En 2017 paraîtra son premier recueil de poésie « Les garçons au vent » aux éditions de La Tournure. En attendant, elle rédige des critiques de premiers auteurs pour La Recrue et tente de mettre à l’honneur l’écriture francophone de femmes trans par des critiques sur blogue Le Fil Rouge.
Son rêve? Faire sa place comme écrivaine en brandissant fièrement son identité trans, mais éviter le piège d’être mise en boîte.

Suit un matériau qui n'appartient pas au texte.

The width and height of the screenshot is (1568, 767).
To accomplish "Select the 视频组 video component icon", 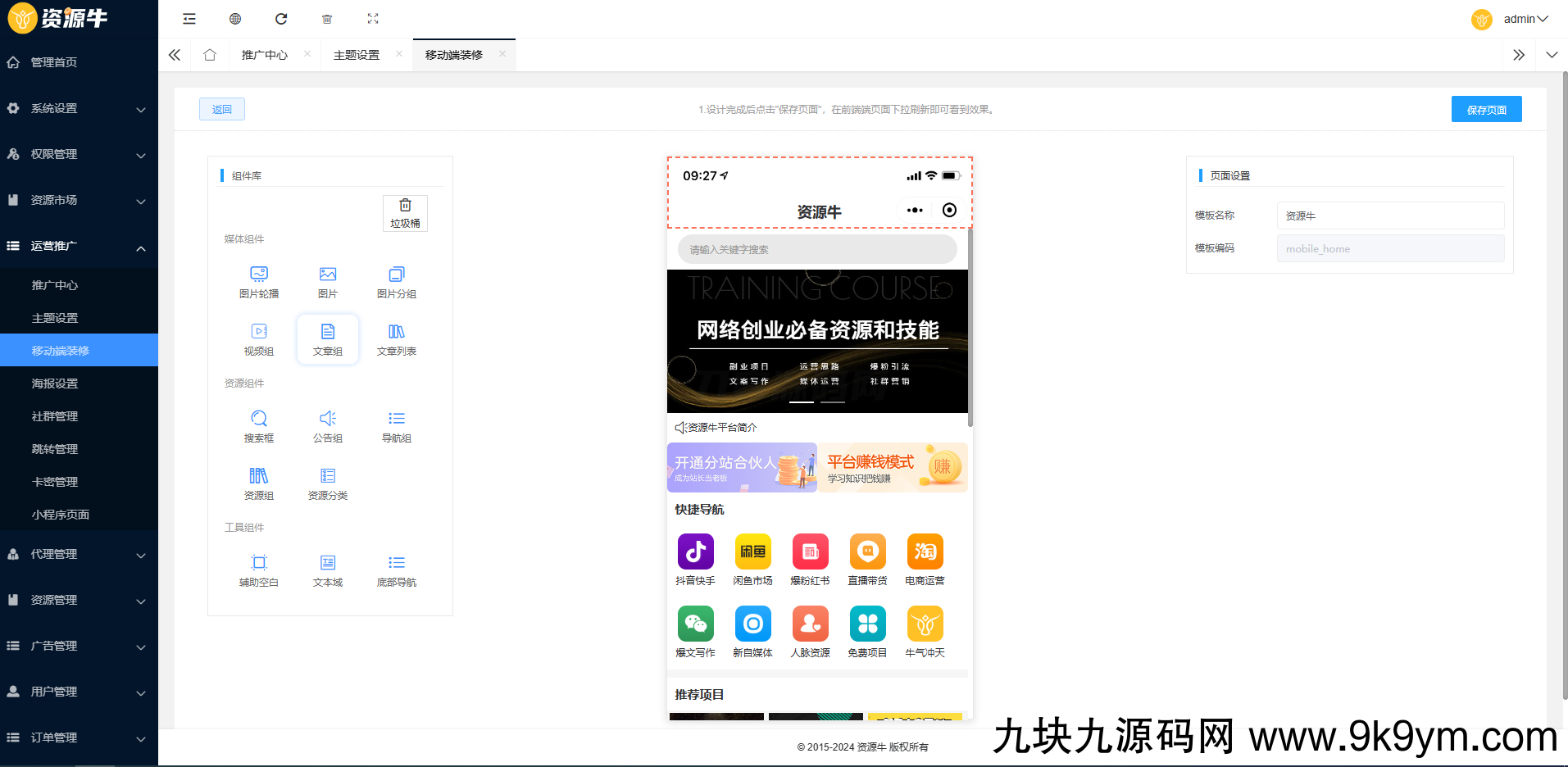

L’écrivaine Ursula La Guin racontait que la réalité est souvent plus difficile à accepter que la fiction la plus inventive. La douleur ou le mal est si insensé et simple qu’on ne pourrait le partager par d’autres avenues que l’absurde ou le pathétique. Roxane tient cette leçon à cœur. Ses œuvres ne sont ni de l’autofiction, ni de la fiction : c’est l’expression d’angoisses assez transformées pour qu’elles prennent une forme appréhensible et gagnent une direction.